Sophia Rose Lowenberg (born May 17, 2004) is an American professional soccer player who plays as a midfielder or defender for USL Super League club Brooklyn FC, on loan from Boston Legacy FC. She played college soccer for the Boston College Eagles.

==Early life==
Lowenberg grew up in Trumbull, Connecticut, one of two children born to Paul Lowenberg and Magda Elmaghrabi. She began playing soccer when she was young and moved up two age groups by the time she was eight. She also trained in mixed martial arts and achieved a second-degree black belt. She played club soccer for Connecticut FC, earning ECNL all-conference honors.

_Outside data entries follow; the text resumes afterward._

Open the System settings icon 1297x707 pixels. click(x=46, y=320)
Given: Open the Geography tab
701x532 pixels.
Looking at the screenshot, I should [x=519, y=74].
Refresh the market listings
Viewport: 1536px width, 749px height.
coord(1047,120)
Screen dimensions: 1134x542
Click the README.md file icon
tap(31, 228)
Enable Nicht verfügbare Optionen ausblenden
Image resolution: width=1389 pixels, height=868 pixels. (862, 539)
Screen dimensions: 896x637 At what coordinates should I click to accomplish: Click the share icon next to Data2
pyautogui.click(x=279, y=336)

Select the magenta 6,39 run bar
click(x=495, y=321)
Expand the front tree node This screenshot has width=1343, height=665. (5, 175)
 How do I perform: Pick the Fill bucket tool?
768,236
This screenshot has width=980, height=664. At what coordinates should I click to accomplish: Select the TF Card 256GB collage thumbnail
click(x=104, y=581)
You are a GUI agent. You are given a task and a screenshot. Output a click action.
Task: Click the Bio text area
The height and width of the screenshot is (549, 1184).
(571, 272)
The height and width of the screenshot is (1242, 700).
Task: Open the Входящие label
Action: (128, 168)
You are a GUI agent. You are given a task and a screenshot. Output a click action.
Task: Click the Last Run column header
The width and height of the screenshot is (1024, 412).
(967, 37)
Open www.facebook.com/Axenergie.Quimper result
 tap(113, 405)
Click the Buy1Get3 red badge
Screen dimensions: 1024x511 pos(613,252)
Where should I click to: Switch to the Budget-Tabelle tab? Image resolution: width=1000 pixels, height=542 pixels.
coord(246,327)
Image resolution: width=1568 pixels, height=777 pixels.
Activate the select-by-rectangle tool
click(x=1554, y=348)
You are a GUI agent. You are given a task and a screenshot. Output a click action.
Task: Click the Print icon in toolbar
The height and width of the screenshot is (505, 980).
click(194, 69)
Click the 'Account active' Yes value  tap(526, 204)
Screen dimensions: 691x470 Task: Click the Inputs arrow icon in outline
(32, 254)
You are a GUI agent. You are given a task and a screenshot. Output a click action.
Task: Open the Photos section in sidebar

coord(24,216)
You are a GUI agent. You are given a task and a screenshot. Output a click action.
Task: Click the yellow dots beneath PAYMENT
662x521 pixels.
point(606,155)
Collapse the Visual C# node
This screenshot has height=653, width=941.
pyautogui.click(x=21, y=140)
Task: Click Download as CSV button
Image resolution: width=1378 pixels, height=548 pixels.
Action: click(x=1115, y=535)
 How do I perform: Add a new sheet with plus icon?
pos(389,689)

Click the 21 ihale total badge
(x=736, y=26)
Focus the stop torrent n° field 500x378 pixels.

She played four years for the varsity team at Trumbull High School, earning all-state honors twice and totaling 33 goals and 56 assists. She developed as an attacking or central midfielder who could also play at center back or forward. She committed to play college soccer for Boston College the summer before her junior year. In 2021, she was named MVP of the High School All-American Game after playing center back for East in a 5–0 victory.

==College career==

Lowenberg played for the Boston College Eagles from 2022 to 2025, appearing in 67 games, starting 41, and scoring 7 goals. Positionally flexible, she played multiple roles for the team across her career. She recorded career highs with 3 goals and 16 starts in her senior season. Earlier that year, she played in both exhibition games for the Vermont Green women's team coached by Sam Mewis, scoring a stellar goal from distance in the first game and wearing the captain's armband in the second.

==Club career==

National Women's Soccer League (NWSL) expansion team Boston Legacy FC announced on December 3, 2025, that they had signed Lowenberg to her first professional contract on a two-year deal with the club option for another year. She was the tenth player and first local college product signed to the team. She made her professional debut on May 30, 2026, as a late substitute for Emerson Elgin in a 1–0 loss to the Kansas City Current.

On July 10, 2026, Lowenberg joined USL Super League club Brooklyn FC on loan for the rest of the year. She made her Super League debut on August 15, 2026, earning the start in Brooklyn's season-opening defeat to Lexington SC.